### RECORDS FOR THE EXERCISE ###

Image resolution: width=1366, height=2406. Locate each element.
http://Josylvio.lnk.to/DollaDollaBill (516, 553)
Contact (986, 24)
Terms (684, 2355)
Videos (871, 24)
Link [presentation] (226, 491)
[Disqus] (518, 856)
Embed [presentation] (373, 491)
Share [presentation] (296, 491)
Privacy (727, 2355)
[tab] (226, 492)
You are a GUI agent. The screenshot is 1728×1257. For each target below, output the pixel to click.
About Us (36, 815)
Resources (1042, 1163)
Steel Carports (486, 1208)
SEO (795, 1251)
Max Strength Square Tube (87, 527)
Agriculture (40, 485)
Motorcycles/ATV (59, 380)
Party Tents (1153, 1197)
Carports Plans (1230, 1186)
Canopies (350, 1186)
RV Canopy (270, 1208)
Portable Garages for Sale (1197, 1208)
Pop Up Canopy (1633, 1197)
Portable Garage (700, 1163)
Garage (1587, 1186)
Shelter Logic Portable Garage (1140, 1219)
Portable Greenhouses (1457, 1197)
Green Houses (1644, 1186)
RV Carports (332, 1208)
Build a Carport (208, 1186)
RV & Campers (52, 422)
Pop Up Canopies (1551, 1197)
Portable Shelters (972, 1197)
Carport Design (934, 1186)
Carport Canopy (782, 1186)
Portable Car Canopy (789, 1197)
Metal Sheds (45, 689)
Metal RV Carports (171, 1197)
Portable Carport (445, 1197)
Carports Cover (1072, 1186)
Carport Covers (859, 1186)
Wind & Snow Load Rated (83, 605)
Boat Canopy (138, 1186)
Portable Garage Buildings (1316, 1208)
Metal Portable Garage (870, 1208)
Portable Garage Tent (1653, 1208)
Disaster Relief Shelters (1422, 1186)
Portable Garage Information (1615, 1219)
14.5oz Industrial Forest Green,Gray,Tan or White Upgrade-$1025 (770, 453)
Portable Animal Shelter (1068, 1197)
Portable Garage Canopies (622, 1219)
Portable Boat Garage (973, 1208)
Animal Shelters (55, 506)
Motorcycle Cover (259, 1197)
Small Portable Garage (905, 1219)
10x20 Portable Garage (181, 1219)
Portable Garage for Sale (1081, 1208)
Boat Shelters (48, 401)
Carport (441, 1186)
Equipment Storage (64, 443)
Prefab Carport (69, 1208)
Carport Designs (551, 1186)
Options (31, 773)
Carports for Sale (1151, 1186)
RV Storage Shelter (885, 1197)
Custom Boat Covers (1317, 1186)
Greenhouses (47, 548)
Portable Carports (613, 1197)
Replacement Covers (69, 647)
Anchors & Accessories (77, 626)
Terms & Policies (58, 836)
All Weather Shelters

###

Go back to the listing above and please repeat it exactly.

Image resolution: width=1366, height=2406. Locate each element.
http://Josylvio.lnk.to/DollaDollaBill (516, 553)
Contact (986, 24)
Terms (684, 2355)
Videos (871, 24)
Link [presentation] (226, 491)
[Disqus] (518, 856)
Embed [presentation] (373, 491)
Share [presentation] (296, 491)
Privacy (727, 2355)
[tab] (226, 492)
You are a GUI agent. The screenshot is 1728×1257. For each target below, output the pixel to click.
About Us (36, 815)
Resources (1042, 1163)
Steel Carports (486, 1208)
SEO (795, 1251)
Max Strength Square Tube (87, 527)
Agriculture (40, 485)
Motorcycles/ATV (59, 380)
Party Tents (1153, 1197)
Carports Plans (1230, 1186)
Canopies (350, 1186)
RV Canopy (270, 1208)
Portable Garages for Sale (1197, 1208)
Pop Up Canopy (1633, 1197)
Portable Garage (700, 1163)
Garage (1587, 1186)
Shelter Logic Portable Garage (1140, 1219)
Portable Greenhouses (1457, 1197)
Green Houses (1644, 1186)
RV Carports (332, 1208)
Build a Carport (208, 1186)
RV & Campers (52, 422)
Pop Up Canopies (1551, 1197)
Portable Shelters (972, 1197)
Carport Design (934, 1186)
Carport Canopy (782, 1186)
Portable Car Canopy (789, 1197)
Metal Sheds (45, 689)
Metal RV Carports (171, 1197)
Portable Carport (445, 1197)
Carports Cover (1072, 1186)
Carport Covers (859, 1186)
Wind & Snow Load Rated (83, 605)
Boat Canopy (138, 1186)
Portable Garage Buildings (1316, 1208)
Metal Portable Garage (870, 1208)
Portable Garage Tent (1653, 1208)
Disaster Relief Shelters (1422, 1186)
Portable Garage Information (1615, 1219)
14.5oz Industrial Forest Green,Gray,Tan or White Upgrade-$1025 (770, 453)
Portable Animal Shelter (1068, 1197)
Portable Garage Canopies (622, 1219)
Portable Boat Garage (973, 1208)
Animal Shelters (55, 506)
Motorcycle Cover (259, 1197)
Small Portable Garage (905, 1219)
10x20 Portable Garage (181, 1219)
Portable Garage for Sale (1081, 1208)
Boat Shelters (48, 401)
Carport (441, 1186)
Equipment Storage (64, 443)
Prefab Carport (69, 1208)
Carport Designs (551, 1186)
Options (31, 773)
Carports for Sale (1151, 1186)
RV Storage Shelter (885, 1197)
Custom Boat Covers (1317, 1186)
Greenhouses (47, 548)
Portable Carports (613, 1197)
Replacement Covers (69, 647)
Anchors & Accessories (77, 626)
Terms & Policies (58, 836)
All Weather Shelters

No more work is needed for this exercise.